#### PyTorch Complete Project Workflow in Amazon SageMaker
### Model Deployment
    
1. [Local Mode endpoint](#LocalModeEndpoint)
2. [SageMaker hosted endpoint](#SageMakerHostedEndpoint)
3. [Multi-Model endpoints](#MultiModelEndpoints)
4. [Production Variants with Model Monitor](#ProductionVariants)
5. [Invoking SageMaker endpoints](#InvokingSageMakerEndpoints)
6. [Clean up resources](#CleanUp)

## Local Mode endpoint <a class="anchor" id="LocalModeEndpoint">

While Amazon SageMaker’s Local Mode training is very useful to make sure your training code is working before moving on to full scale training, it also would be useful to have a convenient way to test your model locally before incurring the time and expense of deploying it to production. One possibility is to fetch the XGBoost artifact or a model checkpoint saved in Amazon S3, and load it in your notebook for testing. However, an even easier way to do this is to use the SageMaker Python SDK to do this work for you by setting up a Local Mode endpoint.
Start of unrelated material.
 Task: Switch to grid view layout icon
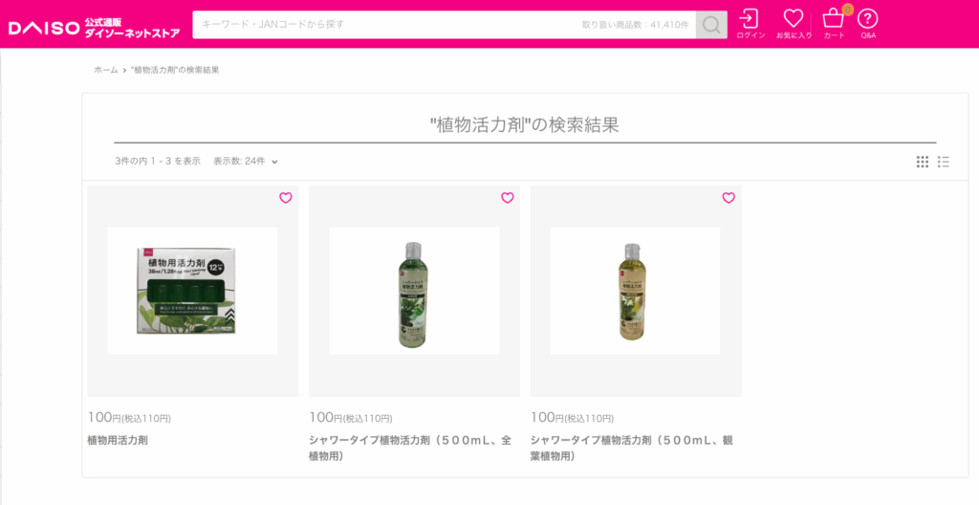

More specifically, the Estimator object from the Local Mode training job can be used to deploy a model locally. With one exception, this code is the same as the code you would use to deploy to production. In particular, all you need to do is invoke the local Estimator's deploy method, and similarly to Local Mode training, specify the instance type as either `local_gpu` or `local` depending on whether your notebook is on a GPU instance or CPU instance.  

First, we'll import the variables stored from previous notebooks.

In [None]:
!pip install sagemaker==1.72.0

In [None]:
from parameter_store import ParameterStore
import sagemaker
from sagemaker.session import s3_input
import numpy as np

ps = ParameterStore()
parameters = ps.read()

bucket = parameters['bucket']
s3_prefix = parameters['s3_prefix']
raw_s3 = parameters['raw_s3']
train_dir = parameters['train_dir']
test_dir = parameters['test_dir']
train_dir_csv = parameters['train_dir_csv']
test_dir_csv = parameters['test_dir_csv']
local_model_data = parameters['local_model_data']
remote_model_data = parameters['remote_model_data']
training_job_name = parameters['training_job_name']
tuning_job_name = parameters['tuning_job_name']
s3_input_train_uri = parameters['s3_input_train_uri']
s3_input_test_uri = parameters['s3_input_test_uri']
role = parameters['role']
sess = sagemaker.Session()

s3_input_train = s3_input(s3_input_train_uri, content_type='csv')
s3_input_test = s3_input(s3_input_test_uri, content_type='csv')
inputs = {'train': s3_input_train, 'test': s3_input_test}

x_test = np.load('./data/test/x_test.npy')
y_test = np.load('./data/test/y_test.npy')

The following single line of code deploys the model locally in the SageMaker XGBoost container using the model artifacts from our local training job:  

In [None]:
from sagemaker.xgboost.model import XGBoostModel

local_model = XGBoostModel(entry_point='train_deploy.py', model_data=local_model_data, role=role, framework_version='1.0-1')
local_predictor = local_model.deploy(initial_instance_count=1, instance_type='local')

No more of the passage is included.